Provided text –

This post concerns an ongoing point of contention over at Deacon Duncan's blog. Originally drafted as a comment to this post, I decided it was probably too potentially incendiary, and I certainly don't want to stir up more of the crap over there that I'm speaking against here. Still, a catharsis needs to cathars, and this one's been sitting at about 9.5 centimeters for quite a while. It was time to push.
Duncan: First of all, my comments here are not meant as a criticism of your intent, nor am I questioning your right to manage your blog in whatever way you see fit. I appreciate most of the content here, including much of that with which I vehemently disagree. We learn. We sharpen our skills, and our arguments. Hell, sometimes we even change our minds! However, regarding the subject who’s obviously at the center of this tempest-in-a-teapot, I have a few thoughts.

Data lines –
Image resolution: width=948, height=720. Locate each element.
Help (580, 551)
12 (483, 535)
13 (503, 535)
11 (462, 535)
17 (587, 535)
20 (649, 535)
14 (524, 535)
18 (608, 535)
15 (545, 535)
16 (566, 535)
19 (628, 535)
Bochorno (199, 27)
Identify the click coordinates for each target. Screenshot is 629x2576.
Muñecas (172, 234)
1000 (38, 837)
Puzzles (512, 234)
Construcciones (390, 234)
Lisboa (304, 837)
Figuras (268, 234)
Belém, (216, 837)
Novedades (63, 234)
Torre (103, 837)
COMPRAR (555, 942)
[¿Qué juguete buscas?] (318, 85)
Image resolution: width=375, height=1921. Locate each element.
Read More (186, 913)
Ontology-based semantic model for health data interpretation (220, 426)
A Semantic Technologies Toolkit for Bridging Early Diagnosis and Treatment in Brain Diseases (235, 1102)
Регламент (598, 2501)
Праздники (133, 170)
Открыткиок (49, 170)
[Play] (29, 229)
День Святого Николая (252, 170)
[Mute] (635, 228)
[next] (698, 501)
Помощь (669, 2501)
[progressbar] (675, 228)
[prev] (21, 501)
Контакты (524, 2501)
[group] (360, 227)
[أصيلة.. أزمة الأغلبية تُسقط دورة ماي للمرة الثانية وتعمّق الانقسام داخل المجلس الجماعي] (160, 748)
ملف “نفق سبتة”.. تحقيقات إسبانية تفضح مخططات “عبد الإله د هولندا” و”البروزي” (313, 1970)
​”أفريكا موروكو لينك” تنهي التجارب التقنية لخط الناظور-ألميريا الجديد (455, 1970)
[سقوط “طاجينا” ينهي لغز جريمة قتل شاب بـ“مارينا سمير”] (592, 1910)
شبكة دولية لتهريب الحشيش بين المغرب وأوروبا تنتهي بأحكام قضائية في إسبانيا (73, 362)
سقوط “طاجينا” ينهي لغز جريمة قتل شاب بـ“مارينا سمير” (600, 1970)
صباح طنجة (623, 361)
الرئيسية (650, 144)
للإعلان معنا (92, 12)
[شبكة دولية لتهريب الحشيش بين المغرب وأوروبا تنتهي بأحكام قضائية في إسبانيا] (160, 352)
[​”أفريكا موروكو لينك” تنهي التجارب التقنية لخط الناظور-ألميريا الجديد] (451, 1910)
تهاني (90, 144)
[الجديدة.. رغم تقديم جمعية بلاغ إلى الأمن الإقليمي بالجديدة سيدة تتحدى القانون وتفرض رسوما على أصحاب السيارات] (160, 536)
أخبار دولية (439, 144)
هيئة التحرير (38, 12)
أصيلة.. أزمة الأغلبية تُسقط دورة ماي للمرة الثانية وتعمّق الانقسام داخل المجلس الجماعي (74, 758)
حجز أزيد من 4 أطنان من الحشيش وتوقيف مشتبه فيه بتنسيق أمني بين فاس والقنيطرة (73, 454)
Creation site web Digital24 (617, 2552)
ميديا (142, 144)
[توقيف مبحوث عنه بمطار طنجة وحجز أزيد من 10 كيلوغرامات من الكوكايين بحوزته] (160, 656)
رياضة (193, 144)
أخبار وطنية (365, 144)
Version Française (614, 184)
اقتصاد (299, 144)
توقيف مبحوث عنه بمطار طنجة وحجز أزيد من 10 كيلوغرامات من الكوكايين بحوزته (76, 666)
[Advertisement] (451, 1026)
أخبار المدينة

Given request –
Answer these about the blog post:
(a) On whose blog is the ongoing point of contention?
(b) What was the post first drafted as?
(c) In the part addressed to Duncan, what does the writer say the comments are not meant as?
Answer from the blog post alone.

Exercise result –
(a) Deacon Duncan's blog.
(b) A comment on a post on that blog.
(c) A criticism of Duncan's intent.